We don't need to worry about the other sides (above, left) because those nodes don't exist.

What are we looking to do? We need to visit every neighbor, and then every one of its neighbors. This sounds like a graph traversal problem.

How many times do we need to perform a node operation? As long as there are nodes that match the initial one that we clicked on or started at.

Knowing this, we could go with either go with a Breadth-first search or a Depth-first search approach.

What if we didn't want to use a queue?
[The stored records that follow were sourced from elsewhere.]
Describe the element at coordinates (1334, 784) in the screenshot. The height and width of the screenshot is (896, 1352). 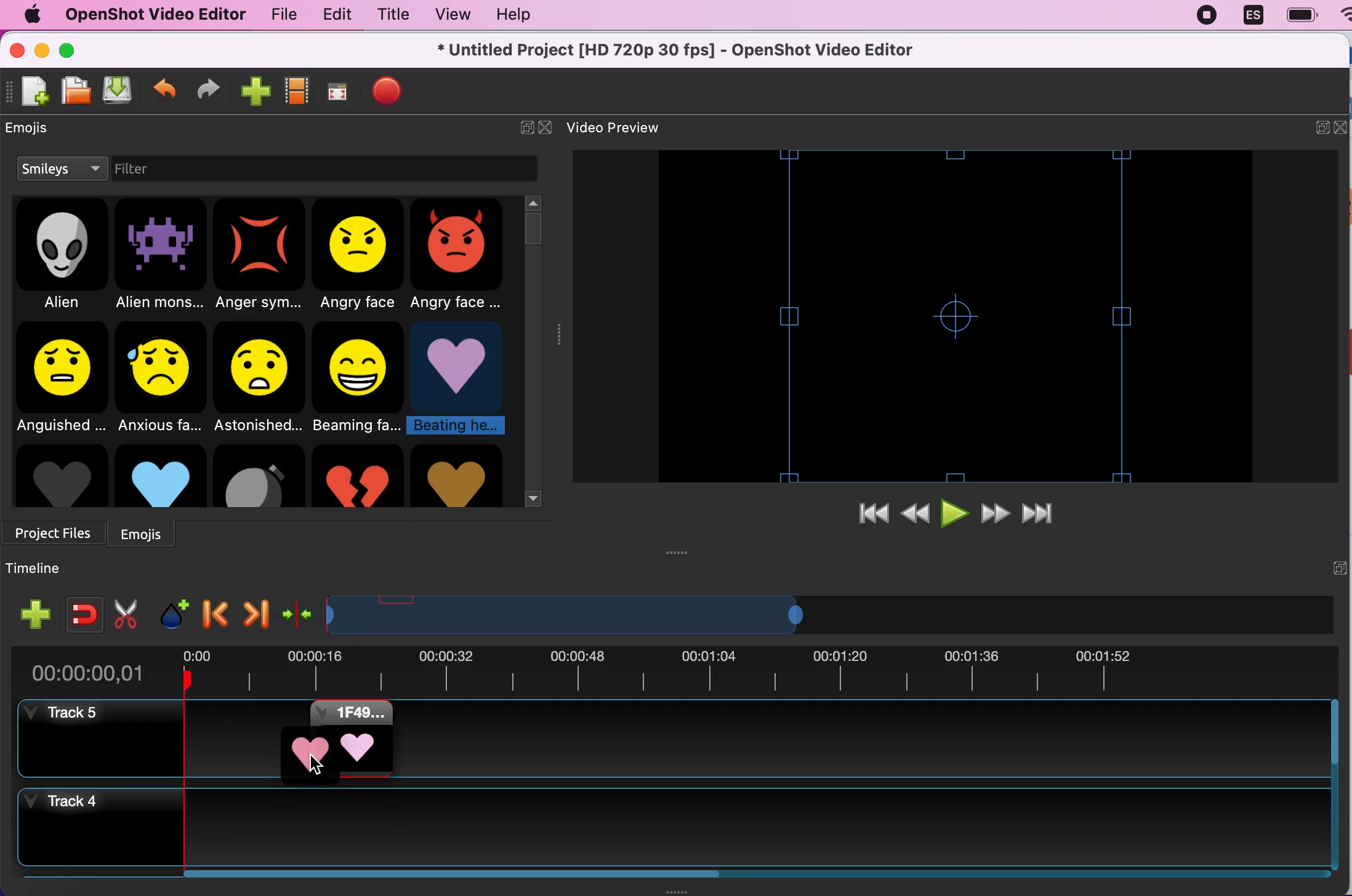
I see `Vertical slide bar` at that location.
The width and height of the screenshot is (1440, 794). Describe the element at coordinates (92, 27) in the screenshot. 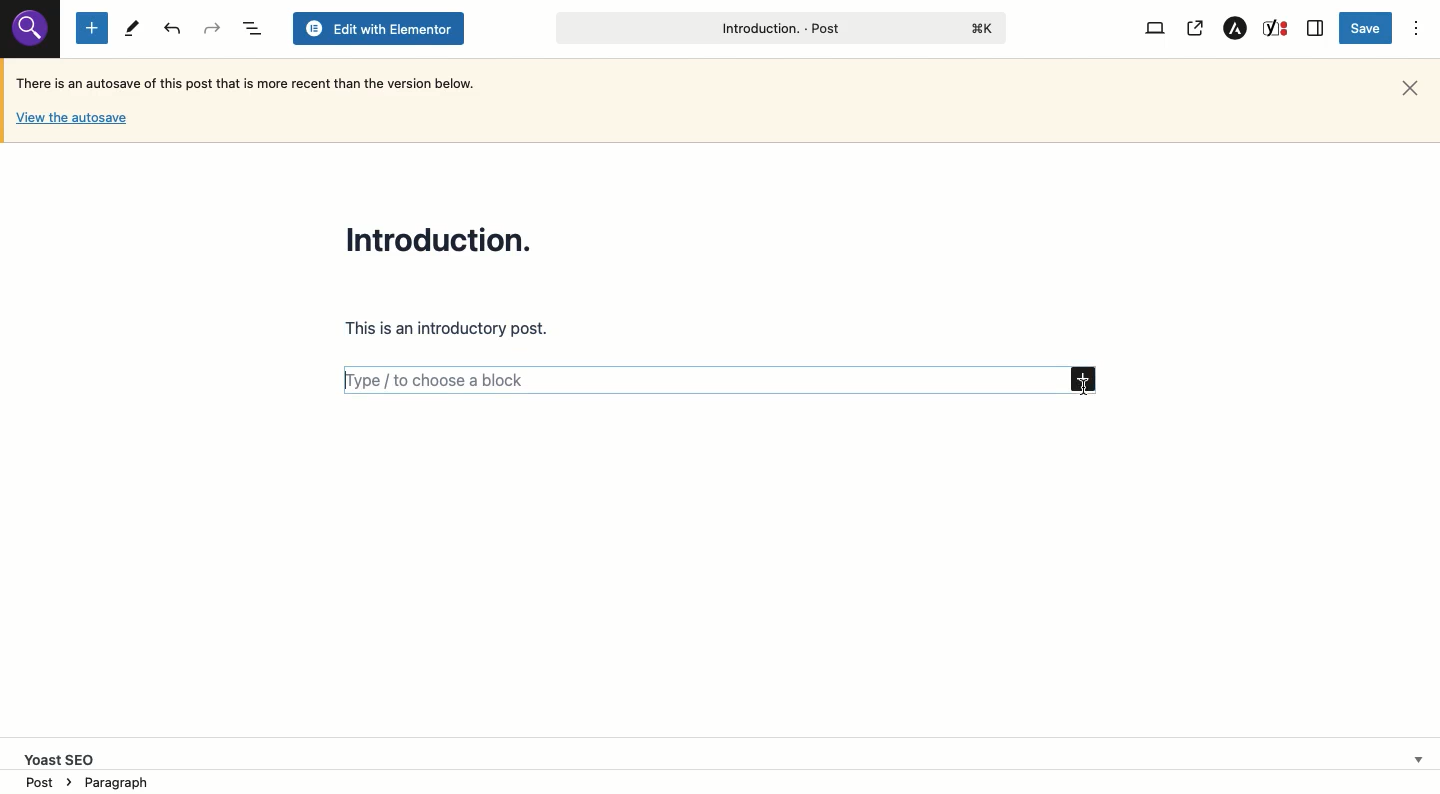

I see `Add new block` at that location.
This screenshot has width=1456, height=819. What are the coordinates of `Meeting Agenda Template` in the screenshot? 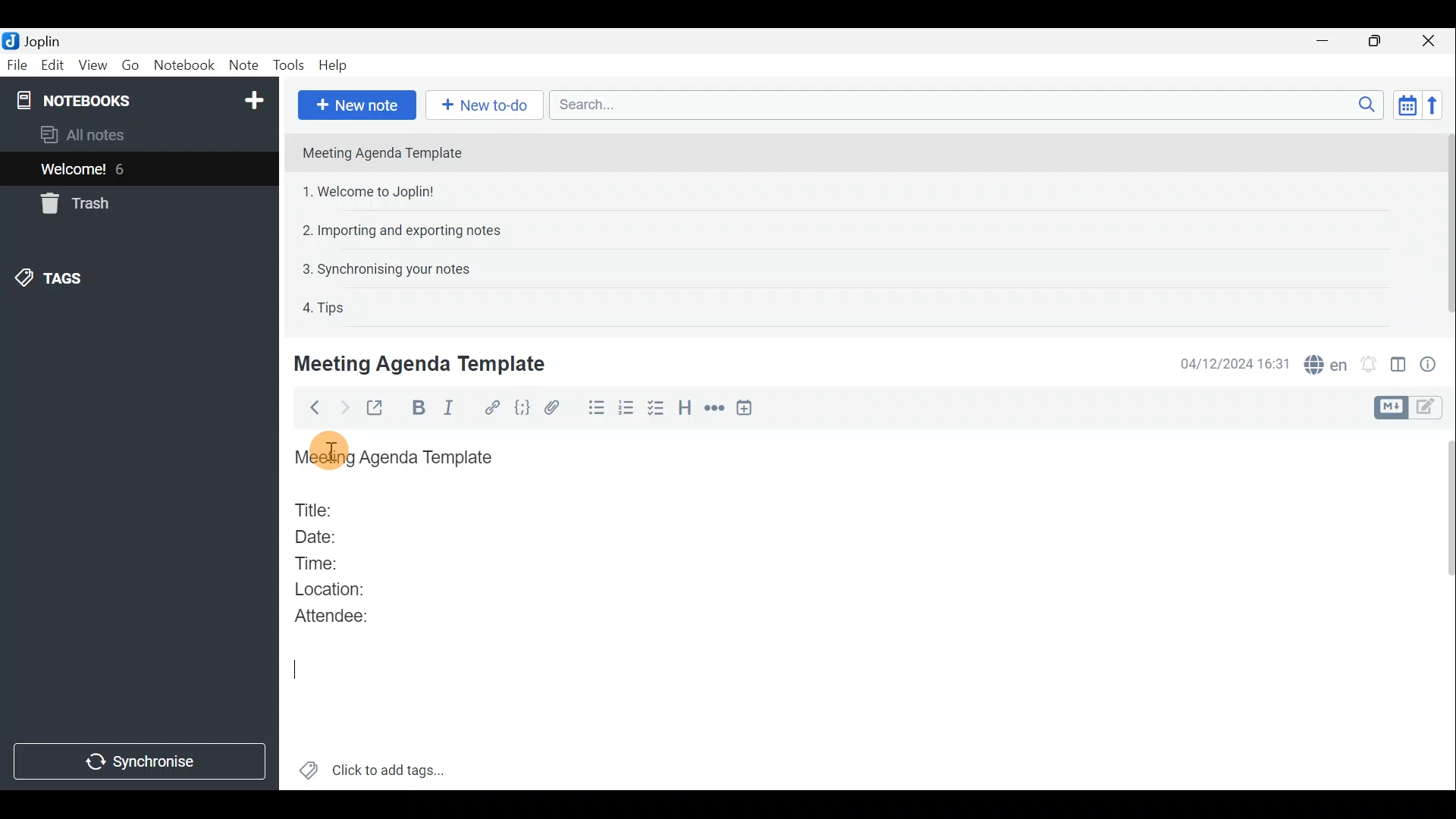 It's located at (398, 458).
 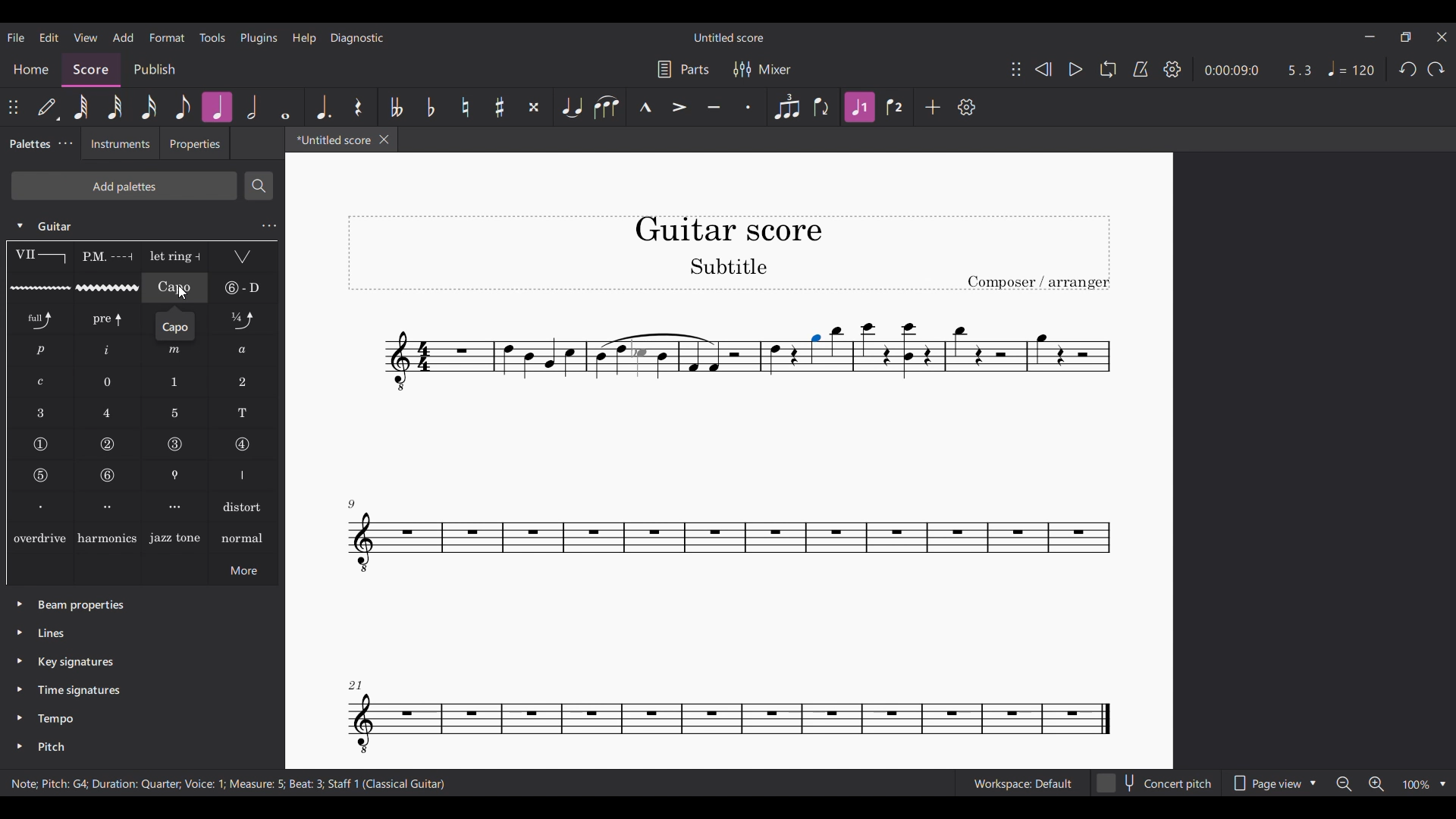 I want to click on Page view options, so click(x=1275, y=783).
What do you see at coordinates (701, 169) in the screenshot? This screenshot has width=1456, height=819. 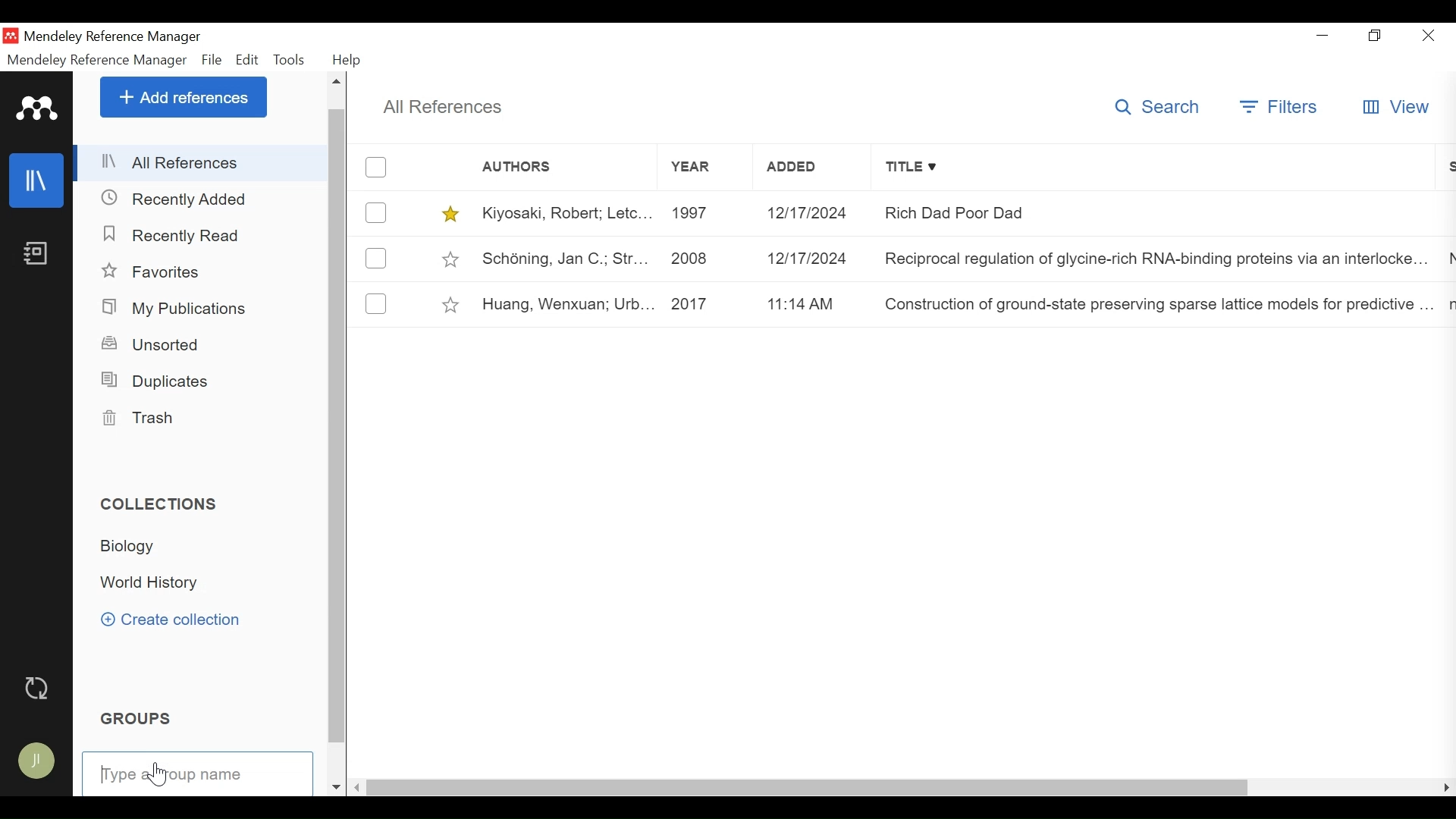 I see `Year` at bounding box center [701, 169].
We can use a recursive depth-first search approach.

The idea here is to use some form of graph traversal mechanism to ensure we cover all necessary vertices within the graph that suit our conditions. Specifically, we are looking for vertices that match our origin point.

With that said, the pseudocode could be as simple as:

1. Perform a DFS by attempting to visit a surrounding neighbor
2. See if the cell we're in meets this condition
3. If yes, repeat step 1 for its neighbors
4. If not, no-op and don't do anything

Complexity of Final Solution

Let |V|, |E| represent the number of vertices and edges of the graph, respectively. A DFS for a graph implemented as a 2d matrix has O(|V|) time complexity, and O(|V|) space complexity as in the worst case, we can have |V| recursive calls being stored on the call-stack.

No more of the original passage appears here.